Circle Product Management Director: The Future of Cross-Chain: Building an Interoperability Technology Stack for Internet Financial Systems
Author: Alokik Bhasin, Director of Product Management at Circle
Original article link: https://www.circle.com/blog/building-the-interop-stack-for-the-internet-financial-system
Key points of this article: Circle's vision for cross-chain interoperability, liquidity orchestration, and institutional-grade asset issuance in 2026—building the infrastructure for the internet financial system.
When the internet was first conceived, networks operated in isolated intranet forms. The emergence of standardized network protocol stacks enabled reliable data exchange across systems, allowing any network to connect to the same set of protocols, thus giving rise to a massive boom in information and communication use cases.
Today, we find ourselves in a multi-chain world. Value can flow between blockchains, but the implementation relies on various vendors and inconsistent processes, with ecosystems still fragmented from one another. Circle has already captured a significant share of the current cross-chain USDC circulation, but as more assets, applications, and institutions move on-chain, the internet financial system needs a set of interoperability stacks whose reliability and scale should match the level of open information exchange brought by the internet.
=-=-=
To be done:
1) Answer these questions from the Circle article:
(a) Who wrote it, and what is that person's role?
(b) How did networks operate when the internet was first conceived?
(c) What does Circle already capture, according to the article?
2) Please list everything the Circle article says is moving on-chain.
3) Write the next few paragraphs of the Circle article, starting after its last sentence.
The entries that come after the Circle article are separate material.

Raw records:
=-=-=
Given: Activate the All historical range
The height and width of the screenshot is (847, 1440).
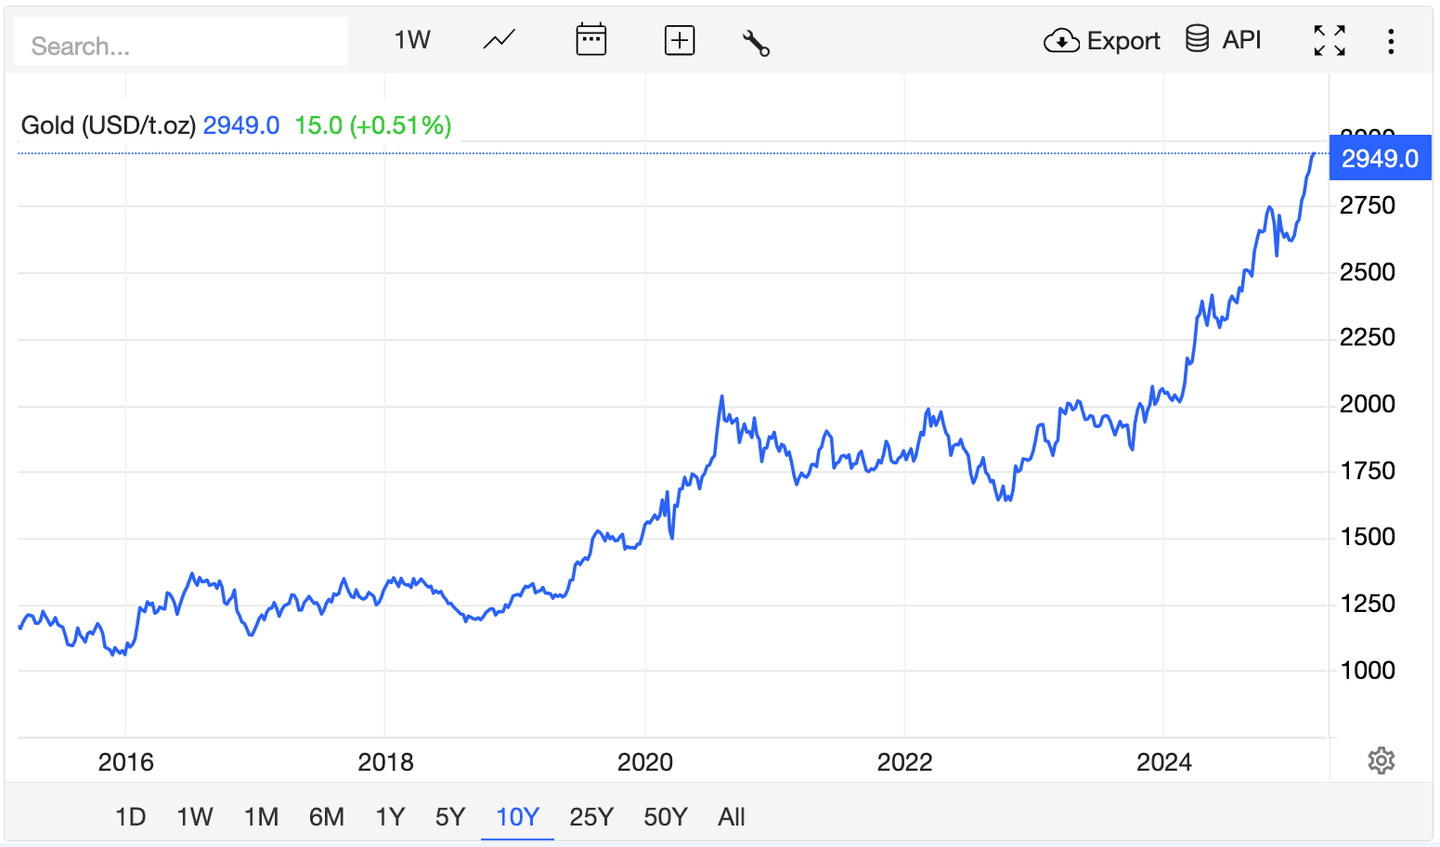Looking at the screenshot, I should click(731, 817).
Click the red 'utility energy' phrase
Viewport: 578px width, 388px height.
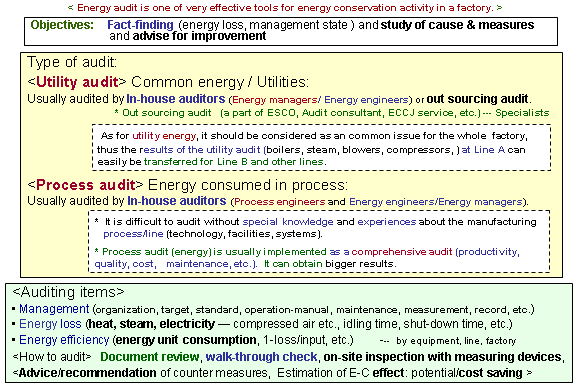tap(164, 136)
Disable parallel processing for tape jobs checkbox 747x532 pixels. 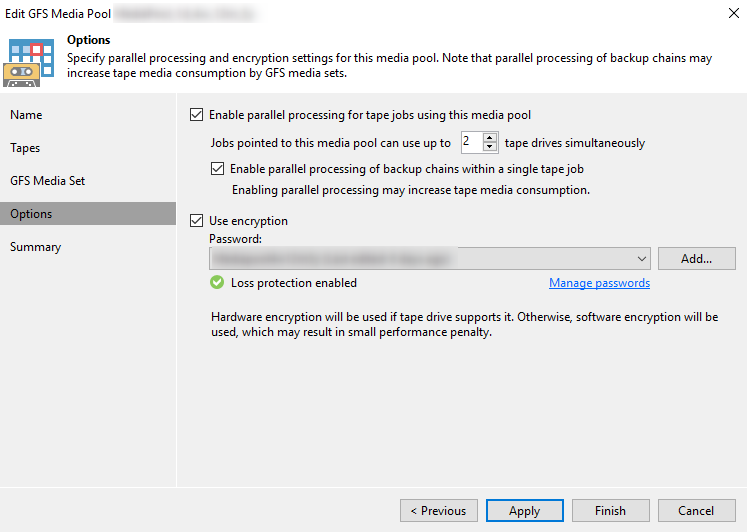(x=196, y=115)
=-=-=
Answers given:
1)
(a) Alokik Bhasin, Director of Product Management at Circle.
(b) They operated in isolated intranet forms.
(c) A significant share of the current cross-chain USDC circulation.

2) Assets, applications, and institutions.

3)
The first phase of building this stack focuses on secure transfers. Developers are tackling one of the earliest interoperability challenges: securely transferring assets between chains. Circle has helped define this phase through Circle CCTP (Cross-Chain Transfer Protocol)—a leading "burn-and-mint" protocol for securely transferring USDC between blockchains. Since its launch, CCTP has processed over $140 billion in cumulative USDC transfer volume, supporting over 20 chains¹, and has become core infrastructure for wallets, exchanges, DeFi applications, and cross-chain bridge providers in the multi-chain ecosystem.
But interoperability goes beyond the secure transfer of USDC. CCTP addresses how USDC can move securely between chains but does not cover other critical needs of the internet financial system, including: fast and consistent settlement, broad asset support, and streamlined and robust cross-chain execution.
Currently, there are significant differences in settlement speeds across chains, making cross-chain value flow difficult to manage and scale. More assets—especially real-world assets (RWA), such as tokenized funds, stocks, and private credit—need secure interoperability infrastructure on par with USDC. Cross-chain execution must become easier to build and manage, rather than forcing developers and users to rely on fragile multi-step workflows, complex infrastructures, and layers of trust assumptions.
These challenges define the next phase of our interoperability stack roadmap. Building on the foundation laid by CCTP, Circle is increasing its investment to cover three major areas: settlement acceleration, broader asset interoperability, and orchestration, making cross-chain value flow more seamless, efficient, and capable of achieving internet-level usability.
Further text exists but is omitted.